At least 20 full-time University of Memphis employees have applied to carry concealed guns on campus, according to U of M campus police services.

The 17 main campus employees and three from the Lambuth campus, in Jackson, Tennessee, are taking advantage of a state law, which passed in April and went into effect in July. The law allows full-time employees of public universities to carry a concealed gun, provided they have a Tennessee gun carry permit.

The law has received criticism from both students and faculty.

Susan O’Donovan, associate professor of history and former Marine with expert badges in both pistols and rifles, said it takes a long time and lots of training to become proficient in firearms and is unhappy with what she described as “lax requirements” asked of the U of M employees.

“I am horrified by this new law,” she said. “I am not comfortable knowing that any one of my fellow employees might be carrying a concealed weapon. The odds are very good that the person who brings a gun onto campus has no clue how to handle it or use it safely. That makes me very uneasy. I do not relish standing in line at Starbucks or running errands to the library wondering if I am about to become the next victim of ignorance or arrogance.”

O’Donovan said Marines must complete rigorous training before they can carry a gun and are often retested.

“Guns are not toys,” she said. “They are not to be taken lightly. They can do an astonishing amount of damage in the blink of an eye. I know how hard and for how long a person has to train to obtain proficiency with firearms.”

U of M senior Charles Uffelman, 22, thinks rigorous courses should be required.

“I’m not necessarily against teachers having guns on campus,” the political science major said. “But there should be extensive training, and I don’t think it should be optional.

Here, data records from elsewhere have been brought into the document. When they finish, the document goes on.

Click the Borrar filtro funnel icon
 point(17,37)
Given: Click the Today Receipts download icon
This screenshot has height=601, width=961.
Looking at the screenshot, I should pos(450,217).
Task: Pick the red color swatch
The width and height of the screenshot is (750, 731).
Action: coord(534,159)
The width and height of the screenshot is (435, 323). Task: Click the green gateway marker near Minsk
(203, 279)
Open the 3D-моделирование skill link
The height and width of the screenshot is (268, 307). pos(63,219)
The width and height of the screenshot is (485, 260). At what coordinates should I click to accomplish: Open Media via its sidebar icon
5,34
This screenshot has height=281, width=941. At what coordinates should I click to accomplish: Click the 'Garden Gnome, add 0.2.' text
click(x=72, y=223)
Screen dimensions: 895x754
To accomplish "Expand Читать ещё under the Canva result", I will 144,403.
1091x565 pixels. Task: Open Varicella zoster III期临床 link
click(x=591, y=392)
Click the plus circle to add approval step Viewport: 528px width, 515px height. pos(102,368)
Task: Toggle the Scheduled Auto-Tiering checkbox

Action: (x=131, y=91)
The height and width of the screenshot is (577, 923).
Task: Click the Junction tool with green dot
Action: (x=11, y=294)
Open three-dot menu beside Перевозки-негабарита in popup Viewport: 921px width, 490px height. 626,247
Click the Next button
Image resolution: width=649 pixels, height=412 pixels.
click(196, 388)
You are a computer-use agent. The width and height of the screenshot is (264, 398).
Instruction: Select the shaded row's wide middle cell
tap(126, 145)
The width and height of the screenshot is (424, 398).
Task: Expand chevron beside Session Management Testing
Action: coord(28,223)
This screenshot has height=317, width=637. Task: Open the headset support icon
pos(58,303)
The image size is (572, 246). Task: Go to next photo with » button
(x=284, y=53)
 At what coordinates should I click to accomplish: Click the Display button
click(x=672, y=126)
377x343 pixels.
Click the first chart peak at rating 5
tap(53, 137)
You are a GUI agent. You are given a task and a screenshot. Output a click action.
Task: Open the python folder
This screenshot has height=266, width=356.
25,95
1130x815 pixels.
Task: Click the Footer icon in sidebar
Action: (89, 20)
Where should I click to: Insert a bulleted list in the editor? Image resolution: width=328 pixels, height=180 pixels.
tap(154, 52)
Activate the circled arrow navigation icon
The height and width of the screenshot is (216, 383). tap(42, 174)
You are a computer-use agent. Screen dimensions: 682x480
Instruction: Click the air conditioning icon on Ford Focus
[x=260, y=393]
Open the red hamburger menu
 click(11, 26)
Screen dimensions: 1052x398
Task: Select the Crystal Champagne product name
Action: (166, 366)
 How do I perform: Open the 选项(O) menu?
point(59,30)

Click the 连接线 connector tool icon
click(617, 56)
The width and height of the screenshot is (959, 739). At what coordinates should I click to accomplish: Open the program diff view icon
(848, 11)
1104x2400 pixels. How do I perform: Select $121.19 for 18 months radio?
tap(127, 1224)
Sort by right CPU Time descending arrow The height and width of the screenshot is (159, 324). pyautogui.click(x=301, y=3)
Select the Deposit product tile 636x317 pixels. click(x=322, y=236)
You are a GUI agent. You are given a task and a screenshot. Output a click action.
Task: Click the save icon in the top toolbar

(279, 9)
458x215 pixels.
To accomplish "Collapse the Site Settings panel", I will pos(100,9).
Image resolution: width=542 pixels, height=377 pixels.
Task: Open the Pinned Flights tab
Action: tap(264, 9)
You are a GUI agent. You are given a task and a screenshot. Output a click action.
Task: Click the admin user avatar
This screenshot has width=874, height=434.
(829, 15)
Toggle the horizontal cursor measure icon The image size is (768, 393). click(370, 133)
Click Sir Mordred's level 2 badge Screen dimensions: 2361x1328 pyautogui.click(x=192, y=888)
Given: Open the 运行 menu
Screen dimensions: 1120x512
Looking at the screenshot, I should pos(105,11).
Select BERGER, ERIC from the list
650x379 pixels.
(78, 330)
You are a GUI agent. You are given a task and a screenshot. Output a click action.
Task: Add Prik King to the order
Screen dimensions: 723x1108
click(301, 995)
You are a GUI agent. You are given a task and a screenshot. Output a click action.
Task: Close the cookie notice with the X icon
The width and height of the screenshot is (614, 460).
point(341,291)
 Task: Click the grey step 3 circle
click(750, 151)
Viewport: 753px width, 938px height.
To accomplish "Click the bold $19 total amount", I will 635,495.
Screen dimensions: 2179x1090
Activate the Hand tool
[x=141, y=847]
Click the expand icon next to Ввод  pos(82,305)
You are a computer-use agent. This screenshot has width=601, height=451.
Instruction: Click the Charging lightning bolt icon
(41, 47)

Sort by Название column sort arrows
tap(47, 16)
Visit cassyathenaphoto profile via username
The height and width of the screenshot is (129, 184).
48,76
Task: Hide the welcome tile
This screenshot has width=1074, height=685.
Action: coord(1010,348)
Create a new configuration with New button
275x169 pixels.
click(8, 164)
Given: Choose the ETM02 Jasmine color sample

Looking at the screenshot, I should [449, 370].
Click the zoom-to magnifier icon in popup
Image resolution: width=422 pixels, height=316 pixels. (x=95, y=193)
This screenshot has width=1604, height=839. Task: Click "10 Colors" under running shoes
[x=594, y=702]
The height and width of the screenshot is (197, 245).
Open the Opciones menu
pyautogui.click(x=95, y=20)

It should last several weeks, possibly months.”

Uffelman said he isn’t against gun ownership. Raised on a farm in middle Tennessee, he grew up shooting guns and hunting. When he lived in a house near campus, he kept a pistol under his bed.

But he also understands the importance of firearm safety. He doesn’t think campus employees should have guns unless they are experienced,well-trained and proven to be effective in action.

Some students are in favor of the new law. Kayla Sentell, 18, is beginning her college career at the U of M studying health and human performance.

“I suppose I feel more safe knowing that if the situation presented itself that action needed to be taken; we could feel protected by our teachers,” Sentell said.

In May, U of M president M. David Rudd sent an email after the law was passed by Tennessee legislature saying he did not think more weapons on campus would necessarily make the U of M safer. He also said the University of Memphis is one of the safest campuses in the nation, and this new law will jeopardize the high standards the U of M is seeking for students.

University of Memphis has laid out some regulations outside of the state law. Full-time employees enrolled in a class will not be able to carry weapons, and those with permission to carry on campus will be required to keep their handguns with them at all times.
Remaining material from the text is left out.